Fear, risk and value in emerging market currencies

By Matein Khalid, global equities strategist and fund manager

The $5 trillion global foreign exchange market is hyper-sensitive to shifts in the ultra-easy money policies of the G-7 central banks. So it is no coincidence that the prospect of another Federal Reserve interest rate hike has led to a volatility spike across emerging markets. This has an immediate impact on risk sensitive, high yield emerging currencies and international capital flows to Third World local debt markets at the merest hint the central bank money pump will slow down. This is exactly what happened last week. ECB President Mario Draghi dissed the prospect of additional quantitative easing. Boston Fed President Eric Rosengren called for a Federal Reserve rate hike this autumn. The Bank of Japan faces technical limits to its “shock and awe” monetary easing now that Kurodasan has nationalised both the Yen bond market and the Nikkei Dow. This led to a spike higher in global bond yields, a spike higher in emerging market currency volatility and a steeper US Treasury bond yield curve.

When volatility rises in the foreign exchange market, high yield commodity currencies most sensitive to risk/flows are immediate victims. This is the reason the Canadian dollar was a highly profitable short at 1.29 and the loonie has fallen to almost 1.32 as I write. I still contend that the Canadian dollar can fall to 1.36 this winter if Saudi Arabia, Russia, Iran and Iraq do not negotiate a convincing output freeze at the Opec Algiers meeting.

Emerging markets currencies can tank when volatility and risk aversion rises in the global markets.
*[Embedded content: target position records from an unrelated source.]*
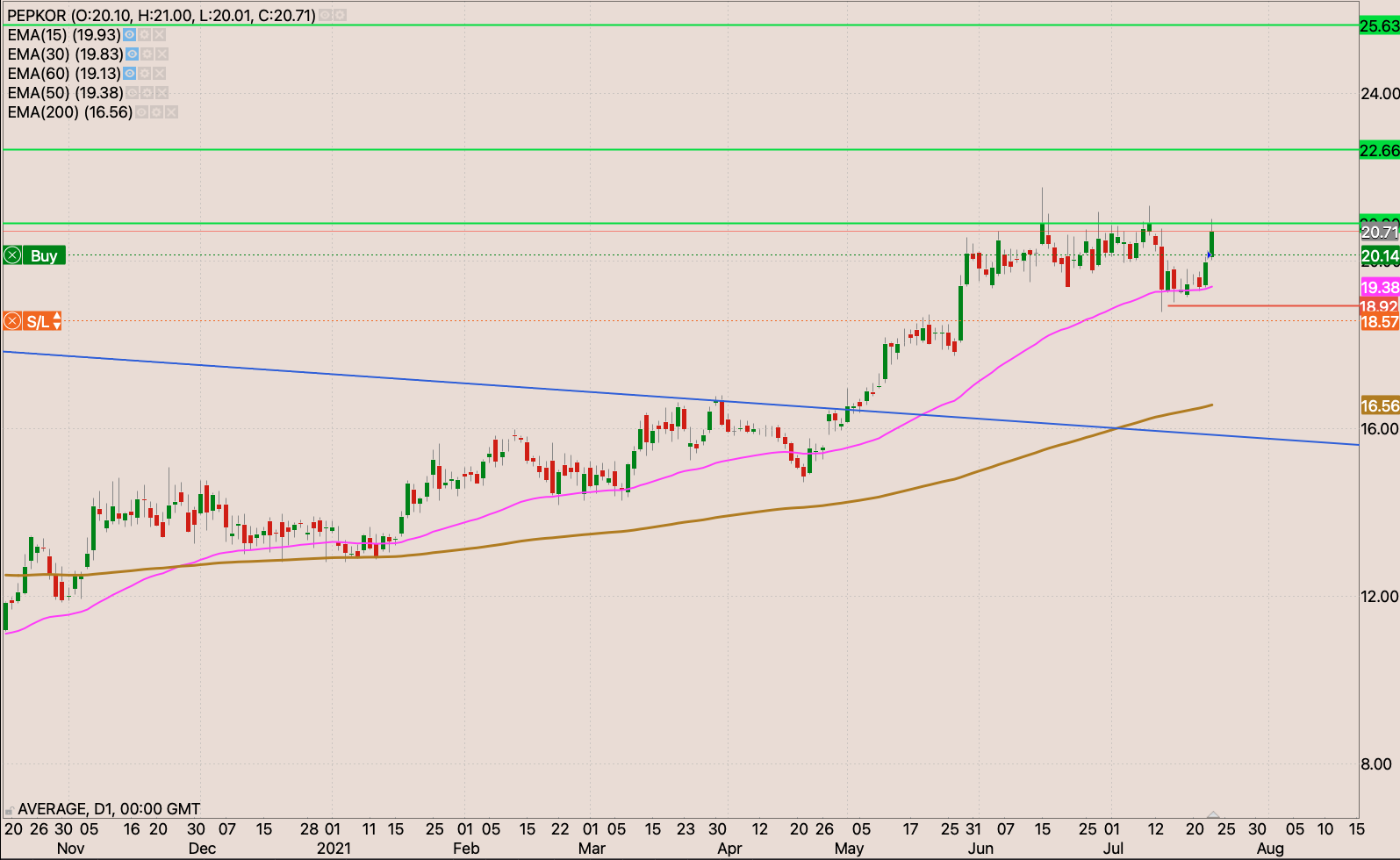This screenshot has width=1400, height=860.
Task: Open settings gear for EMA(200)
Action: 156,112
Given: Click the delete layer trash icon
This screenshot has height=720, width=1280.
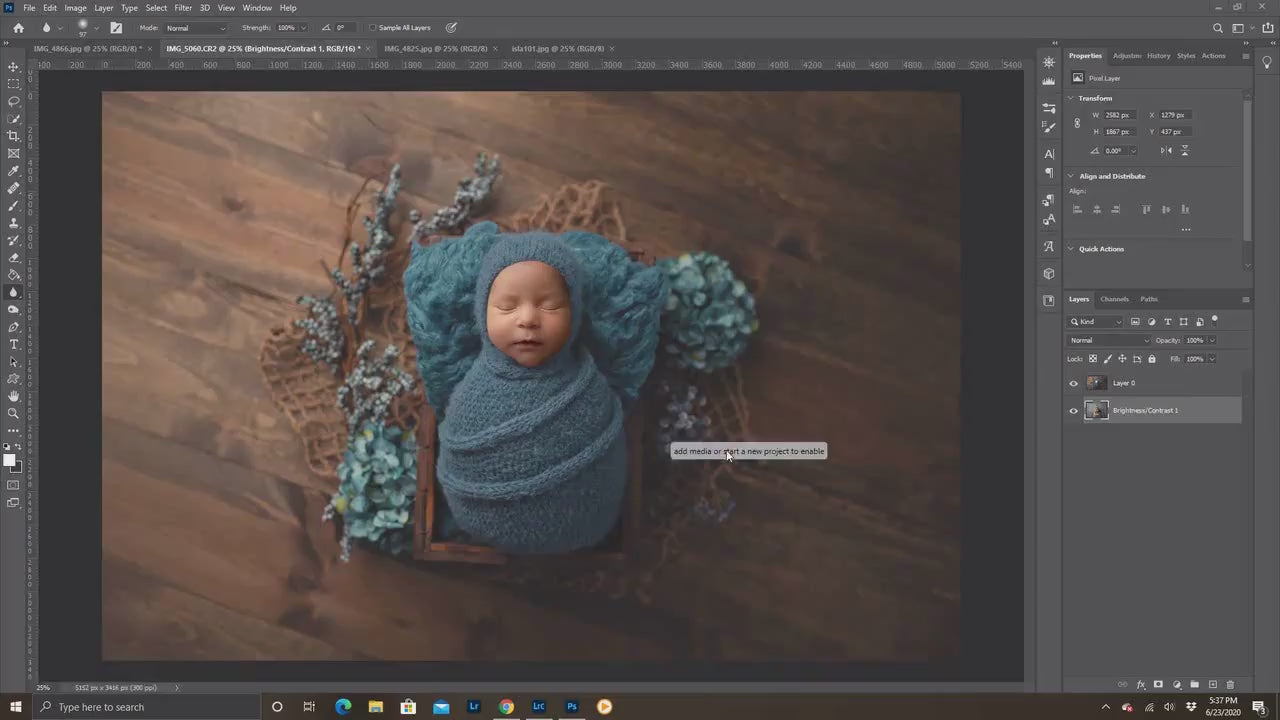Looking at the screenshot, I should click(1230, 685).
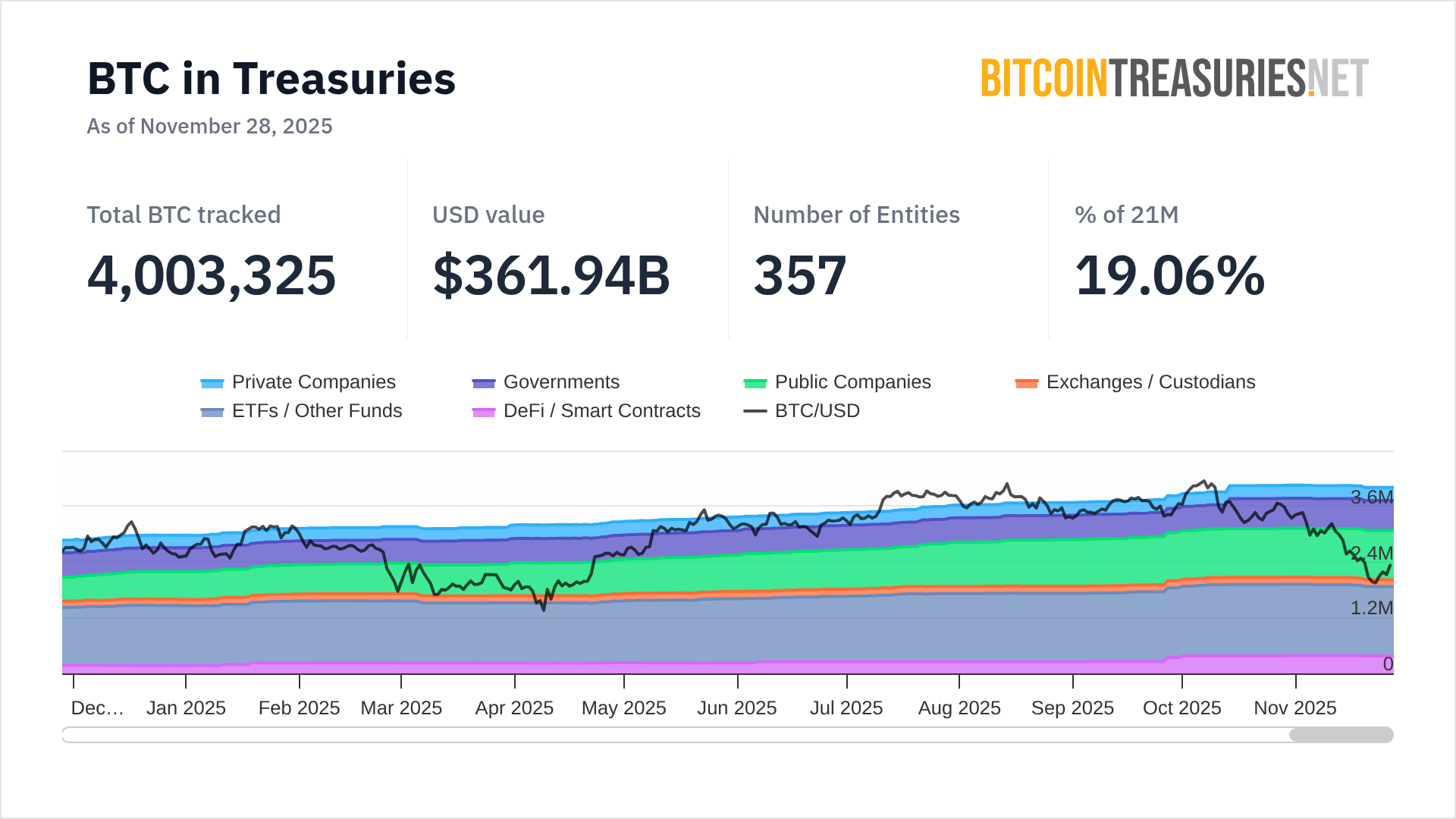Click the $361.94B USD value figure

click(551, 275)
For instance, the South African rand lost six per cent from early August to its recent 14.75 September low, yet the Russian rouble has shown a lot more resilience at 65 despite the fall in crude oil and Western sanctions related to the Kremlin’s war in Ukraine and annexation of Crimea. I can easily envisage a fall in Russian rouble to 68 as Bank Rossiya slashes rates.

A CNBC-TV18 report hinted at a potential devaluation of the Indian rupee. This was denied by the Finance Ministry but the rupee sank to 67 against the US dollar. The RBI has called commercial banks to check their dollar positions and Trade Minister Sitharaman has denied the report. However, it is undeniable that the dramatic drop in Indian G-Sec yields, another repo rate cut and a Fed rate hike portends rupee weakness. I expect the rupee to trade in a 66-68 range in the next six months.
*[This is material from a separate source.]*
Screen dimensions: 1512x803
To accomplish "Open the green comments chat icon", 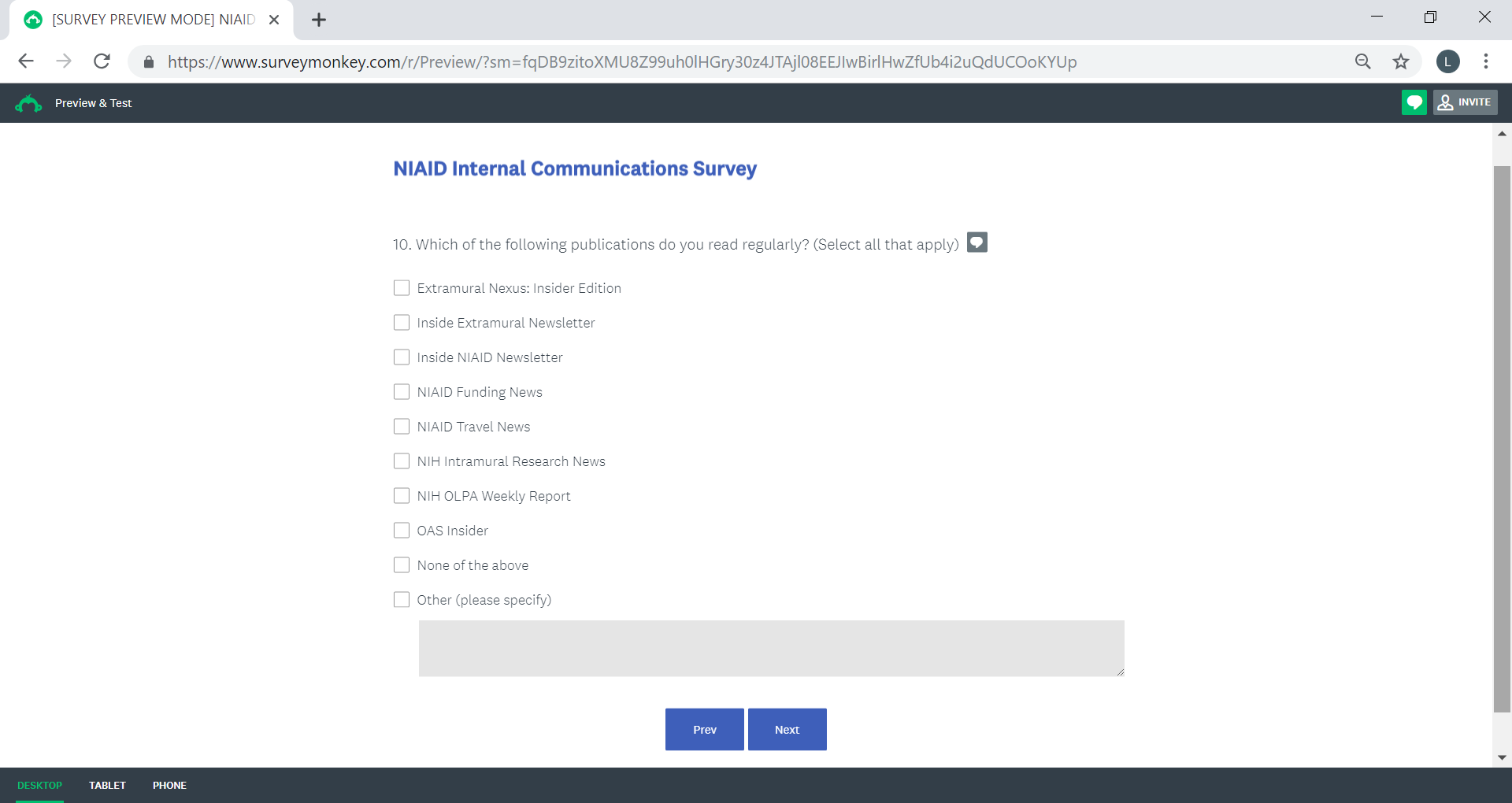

President Duterte’s political bombshells have triggered a spasm of foreign selling in Manila equities and Philippines peso debt. The fall in the peso to almost 48 is excessive given the sheer scale of OFW remittances and the $30 billion outsourcing industry. This could be an opportune moment to buy the Philippine peso against the Thai baht in the NDF forward market.
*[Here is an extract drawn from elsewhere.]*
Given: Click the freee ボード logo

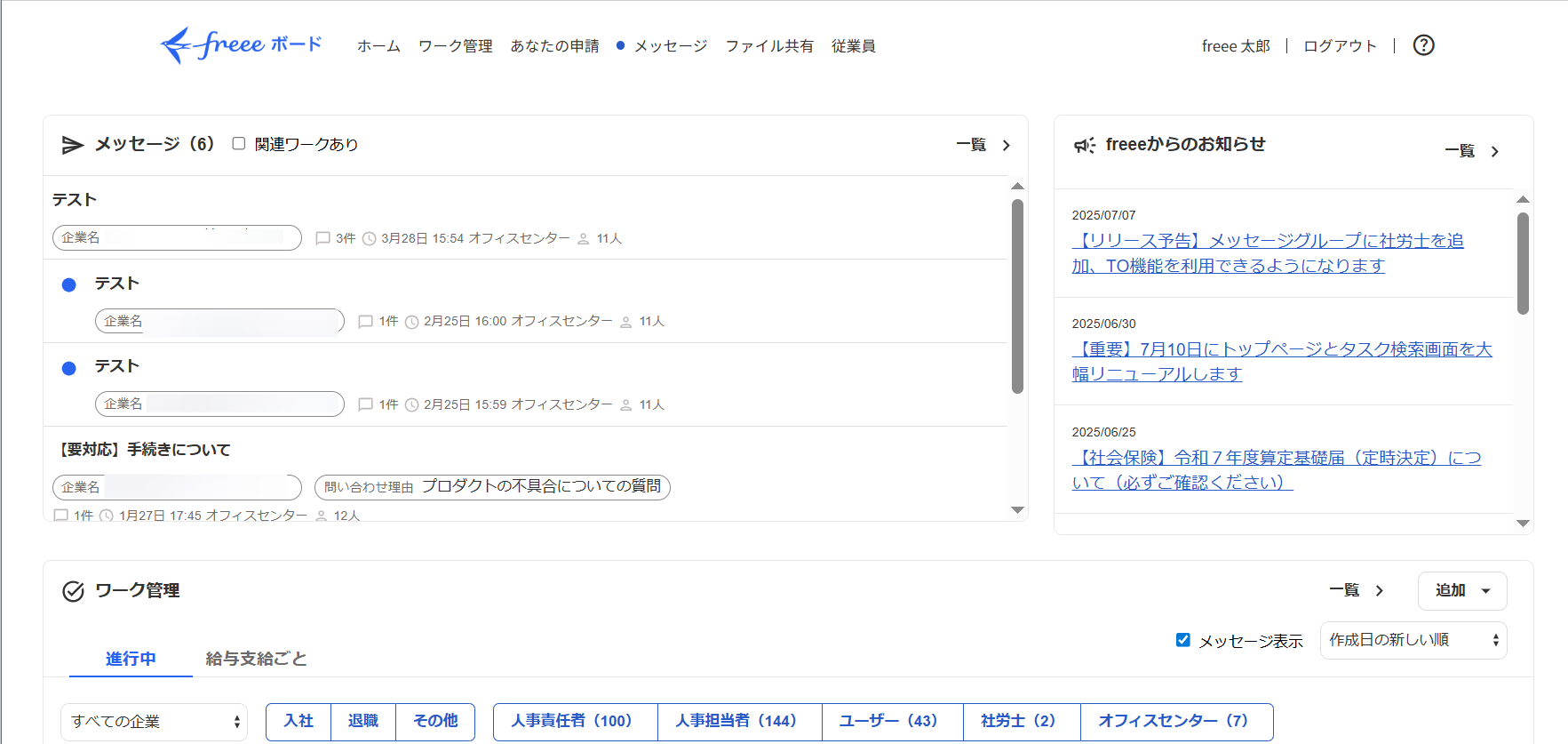Looking at the screenshot, I should (x=241, y=44).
The Mexican peso is the most undervalued currency in the emerging markets, thanks to the prospect of Fed rate hikes and Donald Trump’s poll lead in Ohio. The Mexican peso is extremely cheap at 19.2 against the US dollar, having lost almost three per cent last week alone. This is now an extreme, crowded short trade that bears no relation to macroeconomic logic, though I concede a Trump win would be a disaster for Pobre Mexico! Gringolandia politics precludes a major buying base for the Mexican peso which can well depreciate to 20 in October.

The Russian rouble plunged from 30 to 85 after Vladimir Putin invaded Ukraine, annexed the Crimea and moved to a free float currency regime at the precise moment oil prices tanked, devastating the Kremlin’s revenue base. Russia has now suffered its biggest recession since Boris Yeltsin’s banking crisis in August 1998. Russian rouble implied volatility is far too low at 13 given that it was 26 last December. Russian Eurobonds and Russian equities were among the world’s best performing asset classes in 2015 – and the rouble rose 14 per cent against the US dollar in 2016 despite stagnant oil prices and Western sanctions. The Russian rouble is now overvalued at 65 as the economy continues to contract and Russia’s inflation rate is the world’s highest save Belarus and Zimbabwe.

Money market futures signal a 50 per cent probability of a December FOMC rate hike – and there could be two rate hikes in 2017. This means a one per cent Fed Funds rate and King Dollar at full throttle. This will be the time G-10 and EM currencies plunge. How far? Loonie at 1.50. Aussie 0.64 cents. Sterling 1.15. Get real, get out.